I wonder. I freely admit to myself that the jotters are not neat, but I want to know why they should be. I can beat most men at marring a page with hasty figures; on the other hand I can make a page look like copperplate if I want to. I find that my bairns do neat work on an examination paper.

The truth is that I am incapable of teaching neatness. My desk is a jumble; my sitting-room is generally littered with books and papers. Some men are born tidy: some have tidiness thrust upon them. I am of the latter crowd. Between the school charwoman and my landlady I live strenuously.

I object to my report. I hate to be the victim of a man I can't reply to, even when he says nice things. But the main objection I have to the report is this: the School Board gets not a single word of criticism. If I were not almost proud of my lack of neatness, I might argue that no man could be neat in an ugly school. It is always filthy because the ashed playground is undrained. Broken windows stand for months; the plaster of the ceiling came down months ago, and the lathes are still showing. The School Board does not worry; its avowed object is to keep down the rates at any price in meanness (some members are big ratepayers). The sanitary arrangements are a disgrace to a long-suffering nation. Nothing is done.

* * *

It would be a good plan to make teachers forward reports of inspectors' visits to the Scotch Education Department. I should love to write one.

"Mr. Silas K. Beans, H.M.I.S., paid a visit to this school to-day, and he made quite a passable appearance before the pupils.

"It was perhaps unfortunate that Mr. Beans laboured under the delusion that Mrs. Hemans wrote Come into the Garden, Maud, but on the whole the subject was adequately treated.

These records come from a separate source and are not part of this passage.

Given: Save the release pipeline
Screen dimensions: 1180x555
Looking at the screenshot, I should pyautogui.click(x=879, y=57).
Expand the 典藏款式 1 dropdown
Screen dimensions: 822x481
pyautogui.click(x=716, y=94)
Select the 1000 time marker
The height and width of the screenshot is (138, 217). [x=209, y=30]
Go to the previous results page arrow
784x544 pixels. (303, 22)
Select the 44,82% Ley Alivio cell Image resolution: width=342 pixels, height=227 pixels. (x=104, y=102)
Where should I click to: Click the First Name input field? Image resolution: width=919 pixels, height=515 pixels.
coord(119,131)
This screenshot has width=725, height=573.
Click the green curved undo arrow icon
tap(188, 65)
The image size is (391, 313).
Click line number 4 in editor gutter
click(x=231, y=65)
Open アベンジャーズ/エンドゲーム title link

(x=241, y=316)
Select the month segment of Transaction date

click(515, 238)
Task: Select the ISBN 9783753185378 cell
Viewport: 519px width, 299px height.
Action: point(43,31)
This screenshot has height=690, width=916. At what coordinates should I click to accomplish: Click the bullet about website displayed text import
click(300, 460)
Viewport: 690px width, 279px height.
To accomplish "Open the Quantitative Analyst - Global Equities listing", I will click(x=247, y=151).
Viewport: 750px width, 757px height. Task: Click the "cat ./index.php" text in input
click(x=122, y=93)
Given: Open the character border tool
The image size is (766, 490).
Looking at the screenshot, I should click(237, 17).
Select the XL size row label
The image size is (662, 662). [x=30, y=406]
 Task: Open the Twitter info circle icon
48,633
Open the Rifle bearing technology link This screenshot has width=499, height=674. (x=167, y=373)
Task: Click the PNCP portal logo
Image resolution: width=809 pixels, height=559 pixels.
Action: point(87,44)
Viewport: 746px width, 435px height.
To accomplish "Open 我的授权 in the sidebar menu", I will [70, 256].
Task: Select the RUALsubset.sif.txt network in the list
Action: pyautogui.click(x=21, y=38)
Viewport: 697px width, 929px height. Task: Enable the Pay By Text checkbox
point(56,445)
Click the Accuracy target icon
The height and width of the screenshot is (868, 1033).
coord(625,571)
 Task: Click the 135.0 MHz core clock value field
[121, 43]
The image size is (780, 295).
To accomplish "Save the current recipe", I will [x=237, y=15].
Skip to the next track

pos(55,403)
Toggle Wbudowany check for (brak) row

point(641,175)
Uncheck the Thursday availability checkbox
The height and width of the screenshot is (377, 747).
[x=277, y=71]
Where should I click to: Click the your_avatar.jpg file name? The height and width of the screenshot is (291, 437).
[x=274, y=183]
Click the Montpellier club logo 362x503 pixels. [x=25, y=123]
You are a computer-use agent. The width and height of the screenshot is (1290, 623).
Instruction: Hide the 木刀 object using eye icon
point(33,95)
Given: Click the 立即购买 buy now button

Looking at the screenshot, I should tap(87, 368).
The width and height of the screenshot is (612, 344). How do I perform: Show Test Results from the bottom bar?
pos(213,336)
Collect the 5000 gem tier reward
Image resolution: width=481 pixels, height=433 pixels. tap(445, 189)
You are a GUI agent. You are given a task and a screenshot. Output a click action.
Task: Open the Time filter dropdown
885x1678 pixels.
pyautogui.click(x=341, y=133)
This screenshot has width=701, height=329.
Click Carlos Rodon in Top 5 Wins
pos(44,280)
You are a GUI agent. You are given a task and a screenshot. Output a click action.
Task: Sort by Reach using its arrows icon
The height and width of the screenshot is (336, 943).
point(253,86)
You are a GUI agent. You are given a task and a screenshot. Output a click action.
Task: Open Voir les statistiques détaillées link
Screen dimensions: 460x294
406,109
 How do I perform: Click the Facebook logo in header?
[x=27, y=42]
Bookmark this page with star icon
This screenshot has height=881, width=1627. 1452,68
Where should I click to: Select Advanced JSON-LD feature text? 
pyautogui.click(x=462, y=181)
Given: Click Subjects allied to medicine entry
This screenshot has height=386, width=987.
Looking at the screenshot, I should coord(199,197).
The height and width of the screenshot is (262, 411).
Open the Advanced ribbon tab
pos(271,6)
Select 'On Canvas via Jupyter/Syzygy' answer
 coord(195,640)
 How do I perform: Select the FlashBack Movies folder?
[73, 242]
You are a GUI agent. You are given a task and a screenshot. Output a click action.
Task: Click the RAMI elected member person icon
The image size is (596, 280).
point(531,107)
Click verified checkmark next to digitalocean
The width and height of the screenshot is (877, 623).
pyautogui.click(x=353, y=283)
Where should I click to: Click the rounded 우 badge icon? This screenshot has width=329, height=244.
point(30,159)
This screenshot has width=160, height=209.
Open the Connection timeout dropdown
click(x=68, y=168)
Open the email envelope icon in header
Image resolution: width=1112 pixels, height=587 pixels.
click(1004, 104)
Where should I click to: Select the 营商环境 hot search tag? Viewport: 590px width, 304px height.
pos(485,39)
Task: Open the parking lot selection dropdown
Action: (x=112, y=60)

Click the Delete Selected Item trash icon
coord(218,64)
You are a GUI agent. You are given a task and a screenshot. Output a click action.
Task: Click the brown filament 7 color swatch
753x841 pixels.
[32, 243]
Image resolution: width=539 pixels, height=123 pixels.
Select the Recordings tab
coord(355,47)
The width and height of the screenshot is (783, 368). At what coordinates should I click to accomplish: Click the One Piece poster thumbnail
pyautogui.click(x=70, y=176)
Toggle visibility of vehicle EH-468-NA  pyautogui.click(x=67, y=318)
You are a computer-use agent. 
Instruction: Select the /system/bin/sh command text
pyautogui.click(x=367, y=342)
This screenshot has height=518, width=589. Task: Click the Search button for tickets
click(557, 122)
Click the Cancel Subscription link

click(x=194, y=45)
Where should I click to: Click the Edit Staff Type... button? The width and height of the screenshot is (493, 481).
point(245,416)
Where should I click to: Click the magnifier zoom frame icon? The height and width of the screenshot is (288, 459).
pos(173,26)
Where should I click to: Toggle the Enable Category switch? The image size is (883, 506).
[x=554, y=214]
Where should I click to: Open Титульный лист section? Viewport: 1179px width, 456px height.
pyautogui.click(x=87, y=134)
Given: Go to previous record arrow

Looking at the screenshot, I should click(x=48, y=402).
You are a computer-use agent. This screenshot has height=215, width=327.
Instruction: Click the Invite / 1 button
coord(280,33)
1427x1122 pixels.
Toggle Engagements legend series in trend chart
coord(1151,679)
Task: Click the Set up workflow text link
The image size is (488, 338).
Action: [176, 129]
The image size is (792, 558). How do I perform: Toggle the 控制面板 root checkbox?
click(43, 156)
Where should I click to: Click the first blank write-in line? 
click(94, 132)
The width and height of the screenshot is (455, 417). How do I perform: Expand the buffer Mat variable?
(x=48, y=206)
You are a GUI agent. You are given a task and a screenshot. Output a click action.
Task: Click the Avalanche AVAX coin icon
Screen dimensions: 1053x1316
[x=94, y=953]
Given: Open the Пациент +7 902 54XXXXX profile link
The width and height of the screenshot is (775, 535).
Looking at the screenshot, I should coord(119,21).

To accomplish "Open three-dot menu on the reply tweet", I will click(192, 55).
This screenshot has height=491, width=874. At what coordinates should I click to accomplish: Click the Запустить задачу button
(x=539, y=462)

"The geography lesson showed Mr. Beans at his best, but it might be advisable for him to consider whether the precise whereabouts of Seville possesses the importance in the scheme of things that he attributes to it. And it might be suggested that children of twelve find some difficulty in spelling Prsym—Prysem—Pryems——anyway, the name of the town that has kept the alleged comic weeklies alive during a trying period.

"The school staff would have liked Mr. Beans to have stayed long enough to discover that a few of the scholars possessed imagination, and it hoped that he will be able to make his visit longer than four hours next time.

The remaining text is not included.